= Given problem a =
Copy the rows word for word, everything from the line containing "Task: Click the Adblock Plus ABP icon" down to the line containing "Action: 72,323".

+++ Extracted text +++

September 8, 2016 – Israel’s Antiquities Authority (IAA) has moved to close down several licensed dealers for failure to complete inventories required under new laws upheld by Israel’s High Court in January 2016. The new regulations require computerized documentation, including photographs, to be uploaded into a database which is managed by the IAA. Historically, Israel has permitted a limited trade in antiquities, in which objects found after passage of the Antiquities Law of 1978 became state property, but registered dealers were allowed to continue to sell old stock. The system was widely considered susceptible to cheating, as items were sold and replaced with other similar items in the dealers’ handwritten books. Fifty-four registered dealers, many of them of Palestinian background, operated legally in Israel.

The IAA allowed only three months from the January 2016 decision to photograph and document dealers’ inventory and upload the records. One dealer in the Old City of Jerusalem, Nabeel al-Hroub, said he was able to upload only a third of his stock of 15,000 items before the deadline. Despite his requests for an extension of time, the IAA and border police came to his shop in July and seized 100 boxes of antiquities that the dealer valued at $100 million. He showed reporters the locked, unlighted cabinets full of antiquities remaining in his shop, all marked “Not for Sale.” His family’s license, held for more than 40 years, has been revoked.

+++

= Given problem b =
List each distinct date, month, or year that the article on Israel's antiquities dealers mentions.

+++ Records provided +++

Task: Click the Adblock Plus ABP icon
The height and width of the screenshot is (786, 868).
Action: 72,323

+++
+++ Records provided +++

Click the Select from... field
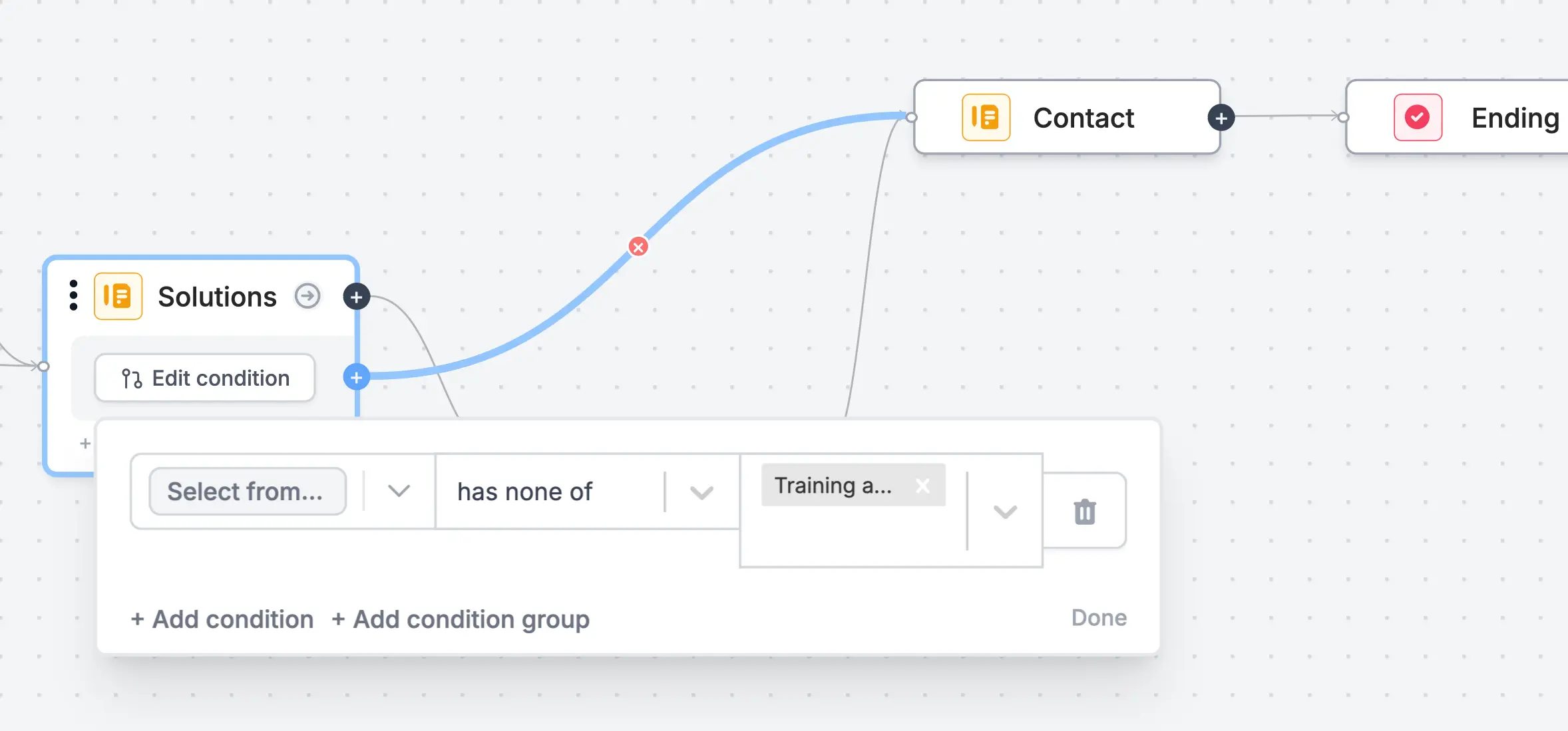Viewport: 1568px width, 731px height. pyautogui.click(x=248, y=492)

+++

= Exercise result a =
Task: Click the Adblock Plus ABP icon
The height and width of the screenshot is (786, 868).
Action: 72,323

= Exercise result b =
- September 8, 2016
- January 2016
- 1978
- July